*What is needed*
The part to set down runs from the first line of the data below through the line with "Task: Pick the Visited page option", inclusive; write it exactly and leave out the pictures.

*Record excerpts*

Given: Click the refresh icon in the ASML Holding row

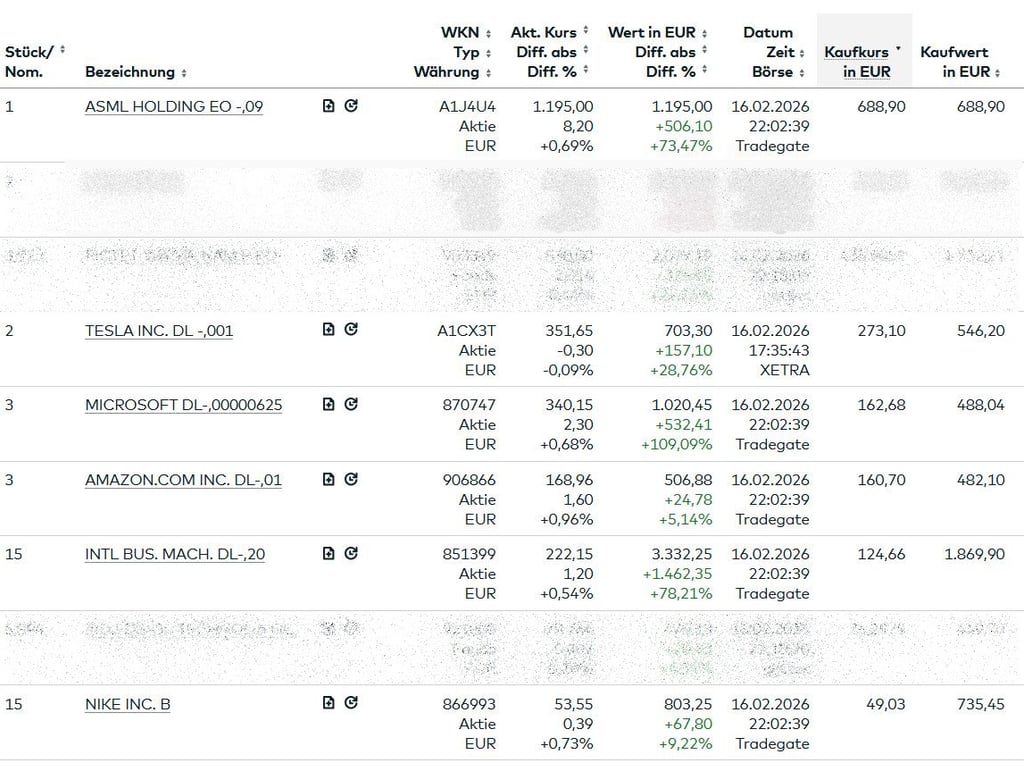Looking at the screenshot, I should 351,106.
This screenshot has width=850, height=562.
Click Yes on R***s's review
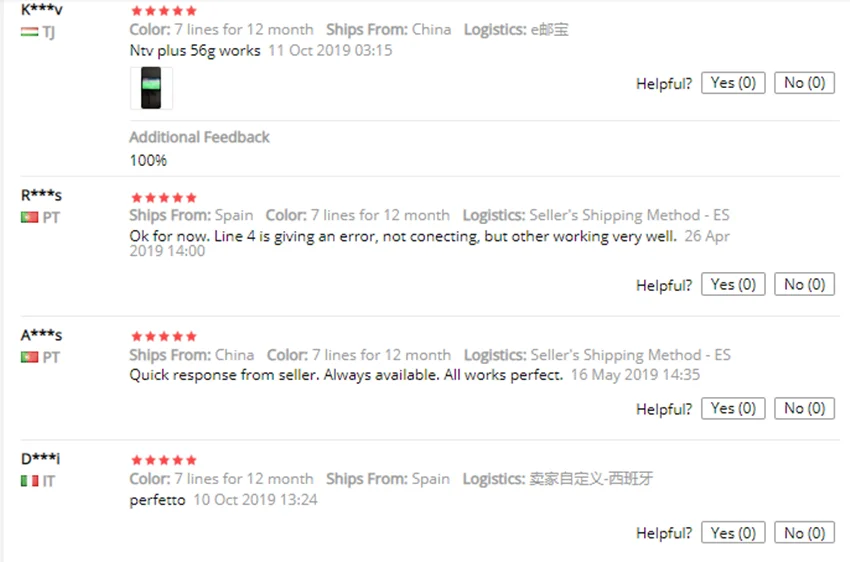point(733,285)
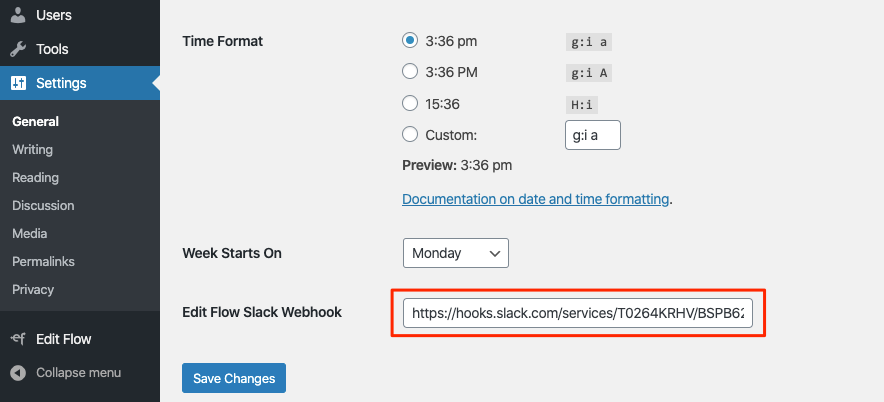Open the Reading settings page
884x402 pixels.
coord(36,178)
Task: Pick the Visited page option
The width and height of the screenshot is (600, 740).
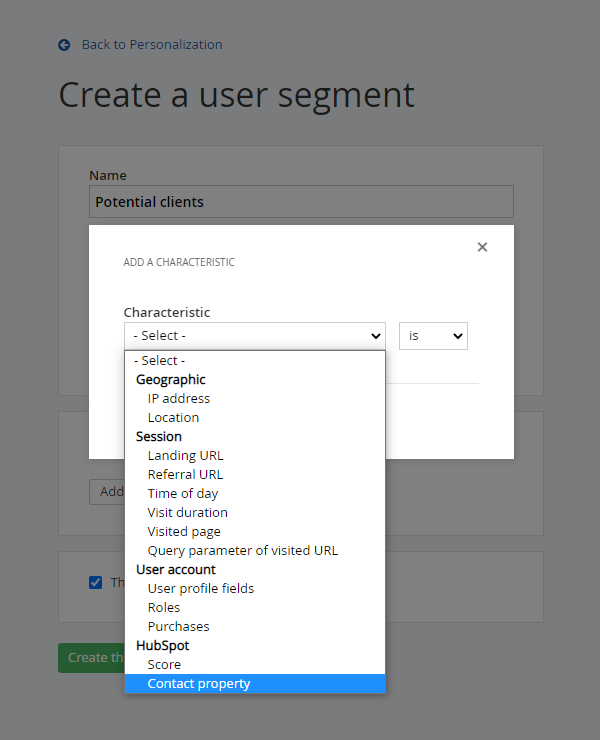Action: [x=184, y=532]
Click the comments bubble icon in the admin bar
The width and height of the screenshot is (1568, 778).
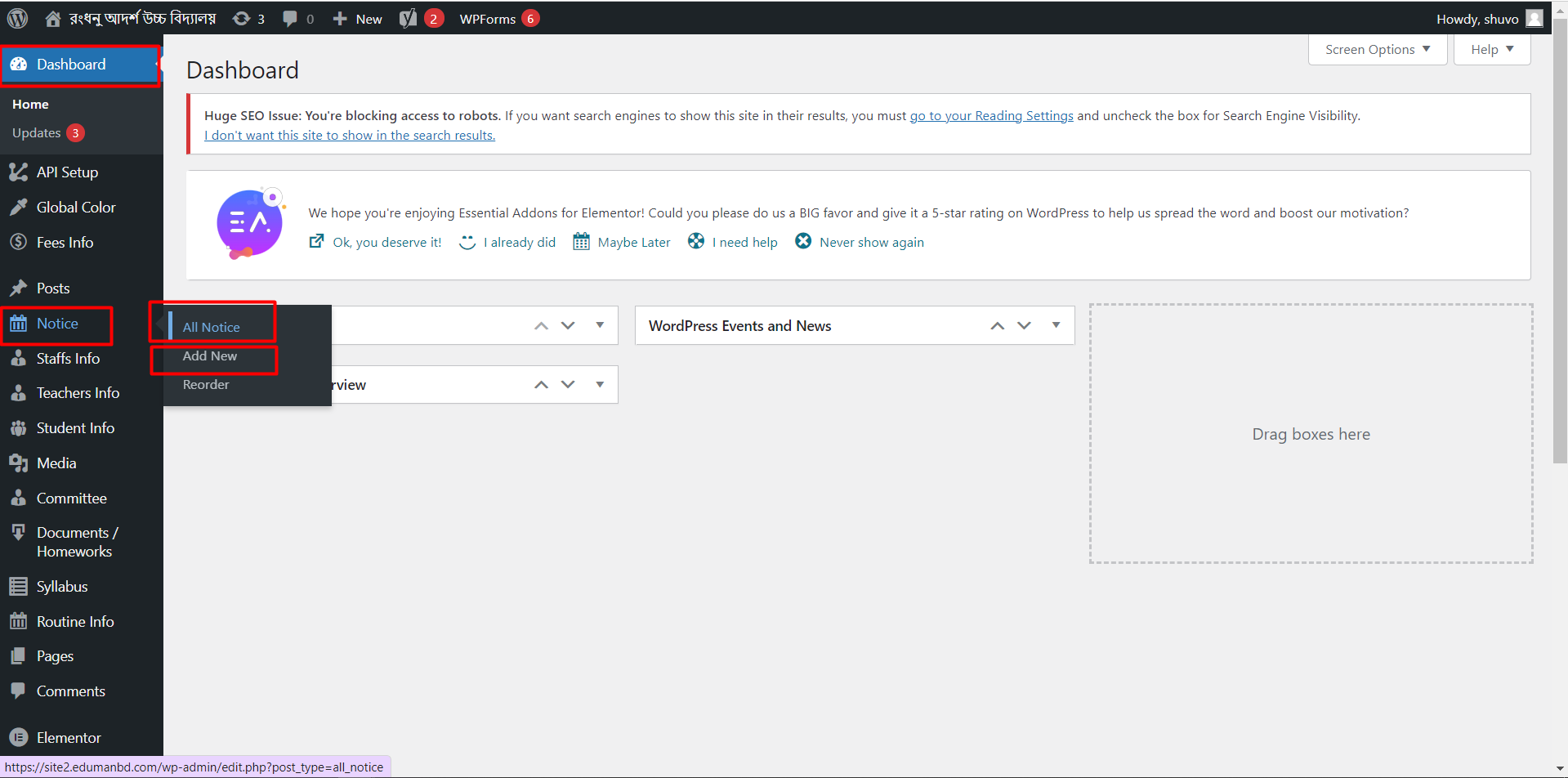point(290,18)
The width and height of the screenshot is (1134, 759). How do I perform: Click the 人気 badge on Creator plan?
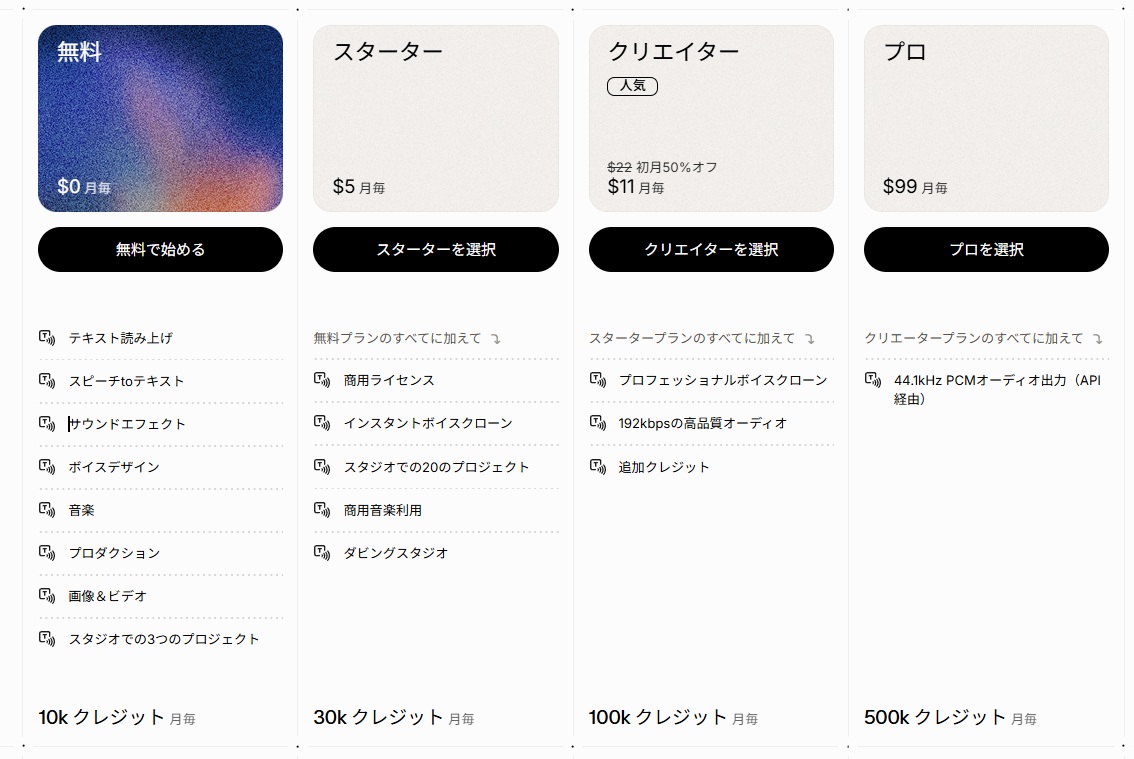click(632, 86)
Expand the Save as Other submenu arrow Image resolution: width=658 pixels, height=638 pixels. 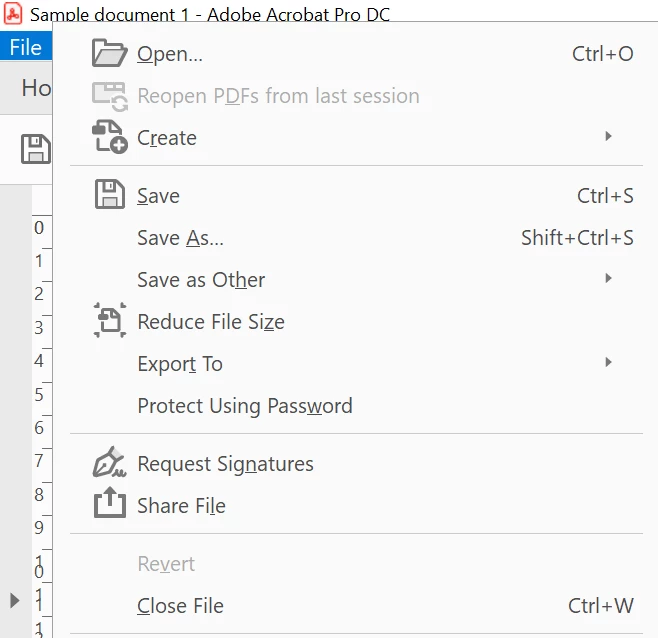(608, 279)
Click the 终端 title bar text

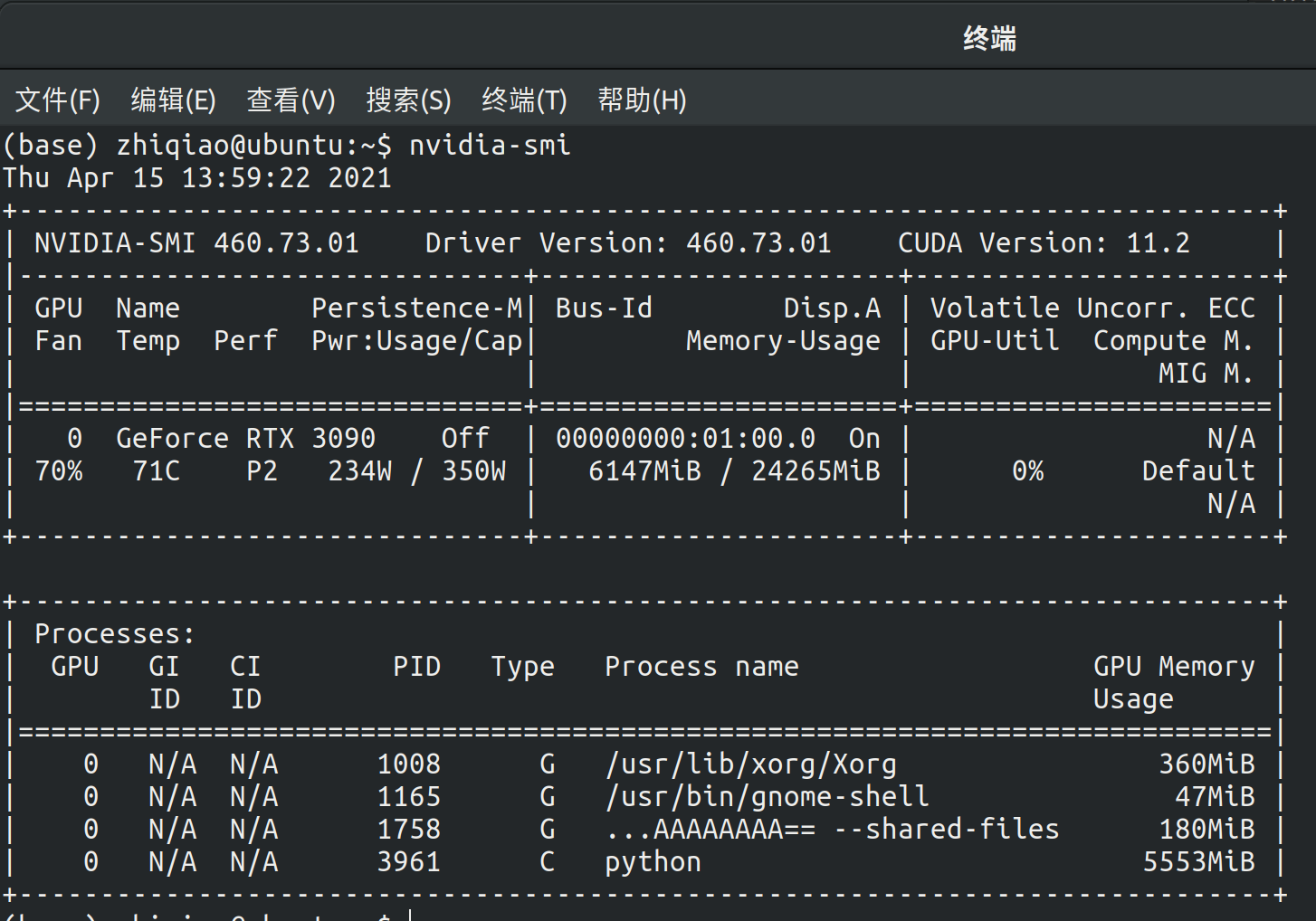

*Your solution*
Given: Click the refresh icon in the ASML Holding row

Looking at the screenshot, I should 351,106.
This screenshot has width=850, height=562.
Click Yes on R***s's review
point(733,285)
Open the Reading settings page
884x402 pixels.
coord(36,178)
Task: Pick the Visited page option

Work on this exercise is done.